The Real “Illness Multipliers”

Contrast that with what happened when the effects the comorbid illnesses (fibromyalgia, IBS, MCS) had on the symptom picture in ME/CFS were assessed. Only 18% of Natelson’s group did not have at least one other comorbid illness.

Having a comorbid illness significantly increased issues with physical functioning, body pain, symptom severity, symptom quantity, pain intensity, pain behavior and the ability to work. The symptom multiplier effect that occurred when two (or more) illnesses occurred together suggests some sort of biological synergy or some common biological pathways are affected in all these diseases.

Hopefully, similar studies will be done on FM and IBS and other allied diseases where somatization interpretations remain. Just this May, a study concluded that IBS is associated with increased symptoms and pain, somatization, depression, fibromyalgia, (and altered dietary fluids composition).

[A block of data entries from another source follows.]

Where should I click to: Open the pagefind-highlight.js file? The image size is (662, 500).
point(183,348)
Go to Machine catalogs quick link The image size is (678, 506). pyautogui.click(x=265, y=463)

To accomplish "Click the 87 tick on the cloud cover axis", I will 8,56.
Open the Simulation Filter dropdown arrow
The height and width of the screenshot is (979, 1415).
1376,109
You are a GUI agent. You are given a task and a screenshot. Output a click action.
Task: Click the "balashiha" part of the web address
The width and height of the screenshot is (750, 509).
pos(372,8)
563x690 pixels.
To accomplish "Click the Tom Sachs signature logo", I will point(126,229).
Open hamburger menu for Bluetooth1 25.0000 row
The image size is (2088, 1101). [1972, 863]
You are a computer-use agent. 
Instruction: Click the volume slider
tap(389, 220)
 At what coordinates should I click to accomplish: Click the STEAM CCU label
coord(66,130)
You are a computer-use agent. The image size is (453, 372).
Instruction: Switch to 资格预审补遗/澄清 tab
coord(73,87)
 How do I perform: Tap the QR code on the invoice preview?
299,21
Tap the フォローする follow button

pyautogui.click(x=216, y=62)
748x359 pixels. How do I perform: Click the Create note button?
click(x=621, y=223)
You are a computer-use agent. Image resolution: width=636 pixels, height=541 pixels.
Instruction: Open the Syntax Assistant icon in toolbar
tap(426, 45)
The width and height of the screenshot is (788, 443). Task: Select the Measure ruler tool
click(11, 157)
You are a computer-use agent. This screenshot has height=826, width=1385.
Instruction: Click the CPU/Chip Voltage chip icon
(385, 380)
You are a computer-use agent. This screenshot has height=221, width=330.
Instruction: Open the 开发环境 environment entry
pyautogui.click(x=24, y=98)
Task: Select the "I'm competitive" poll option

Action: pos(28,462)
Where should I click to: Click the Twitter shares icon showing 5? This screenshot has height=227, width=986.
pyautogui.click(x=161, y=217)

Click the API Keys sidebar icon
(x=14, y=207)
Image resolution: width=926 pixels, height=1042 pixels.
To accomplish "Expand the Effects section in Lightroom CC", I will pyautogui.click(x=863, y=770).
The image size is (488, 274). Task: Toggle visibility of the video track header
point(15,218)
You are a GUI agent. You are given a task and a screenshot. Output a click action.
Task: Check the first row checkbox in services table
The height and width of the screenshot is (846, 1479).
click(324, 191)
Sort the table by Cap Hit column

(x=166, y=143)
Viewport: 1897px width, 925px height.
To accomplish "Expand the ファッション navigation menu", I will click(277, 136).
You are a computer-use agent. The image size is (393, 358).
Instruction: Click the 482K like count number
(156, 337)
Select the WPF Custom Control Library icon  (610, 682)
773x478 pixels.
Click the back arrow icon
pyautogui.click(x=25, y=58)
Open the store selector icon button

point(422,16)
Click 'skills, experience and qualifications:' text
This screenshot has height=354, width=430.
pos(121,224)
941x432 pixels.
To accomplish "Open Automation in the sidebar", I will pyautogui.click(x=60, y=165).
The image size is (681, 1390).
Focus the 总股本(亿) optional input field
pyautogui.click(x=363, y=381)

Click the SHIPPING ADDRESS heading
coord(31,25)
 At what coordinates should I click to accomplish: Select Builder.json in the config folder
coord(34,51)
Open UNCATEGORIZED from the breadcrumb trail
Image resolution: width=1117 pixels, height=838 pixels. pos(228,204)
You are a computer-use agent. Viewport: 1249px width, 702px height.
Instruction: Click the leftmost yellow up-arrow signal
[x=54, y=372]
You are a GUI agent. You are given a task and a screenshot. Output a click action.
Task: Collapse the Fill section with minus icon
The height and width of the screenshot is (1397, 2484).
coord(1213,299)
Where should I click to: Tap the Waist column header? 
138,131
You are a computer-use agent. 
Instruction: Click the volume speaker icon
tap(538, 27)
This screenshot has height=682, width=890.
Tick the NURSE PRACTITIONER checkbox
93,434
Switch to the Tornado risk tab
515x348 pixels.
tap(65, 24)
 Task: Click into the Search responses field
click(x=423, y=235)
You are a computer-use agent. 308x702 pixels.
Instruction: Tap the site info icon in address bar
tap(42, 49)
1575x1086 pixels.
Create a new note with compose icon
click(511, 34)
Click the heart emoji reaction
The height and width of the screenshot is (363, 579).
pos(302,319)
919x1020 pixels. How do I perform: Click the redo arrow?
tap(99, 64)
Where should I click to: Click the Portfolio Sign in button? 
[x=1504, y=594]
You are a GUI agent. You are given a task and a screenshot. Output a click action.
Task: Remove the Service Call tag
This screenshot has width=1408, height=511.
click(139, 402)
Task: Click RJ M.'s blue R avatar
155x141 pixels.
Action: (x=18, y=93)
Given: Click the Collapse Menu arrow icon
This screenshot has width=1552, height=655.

Even in FM, where the central sensitization findings can easily explain the increased pain in FM, a 2013 review asserted that FM can be classified as any number of psychological disorders including functional syndrome, somatoform pain disorder and somatization disorder. In 2017, defying all the biological research to date, German researchers argued that FM should be classified as a “somatic symptom disorder” (SSD); i.e. a mental disorder.

A Primary Care Doctor Poll

My experiences with my last two primary care doctors have been good. While neither knew much about ME/CFS or FM, both acknowledged that they were real, biological disorders. Both appeared to take them seriously. One was open to trying out some tests recommended by my ME/CFS expert. (I haven’t asked that of the other one yet.)

The Primary Care Doctor poll seeks to learn what your recent experience with your primary care doctor (not your specialist) has been. If you’ve seen your primary care doctor for ME/CFS in the past five years, please take the poll.

Conclusion

This study asked what effect having a comorbid disease or a mood disorder had on the symptoms a person with ME/CFS experiences. If having another disease increased a person’s ME/CFS symptoms, then that disease was assumed to be biologically connected in some way with ME/CFS. If it didn’t increase the symptoms associated with ME/CFS, then that disease was assumed not to be biologically connected to ME/CFS.

The study suggested that diseases such as FM, IBS and MCS are, in some way, biologically associated with ME/CFS: having one of them in addition to ME/CFS exacerbated the key ME/CFS symptoms (e.g. fatigue, pain, PEM, etc.) found in ME/CFS.

Mood disorders, on the other hand, do not appear to be closely biologically associated with ME/CFS: having a mood disorder in addition to ME/CFS only increased the symptoms associated with having a mood disorder – not the core symptoms of ME/CFS.

Contrary to attempts to label ME/CFS as a somaticization or other kind of psychiatric disorder over the years, it appears to have little in common with either. That suggests that the higher levels of mood disorders found in ME/CFS most likely simply reflect the difficulty associated with having an illness.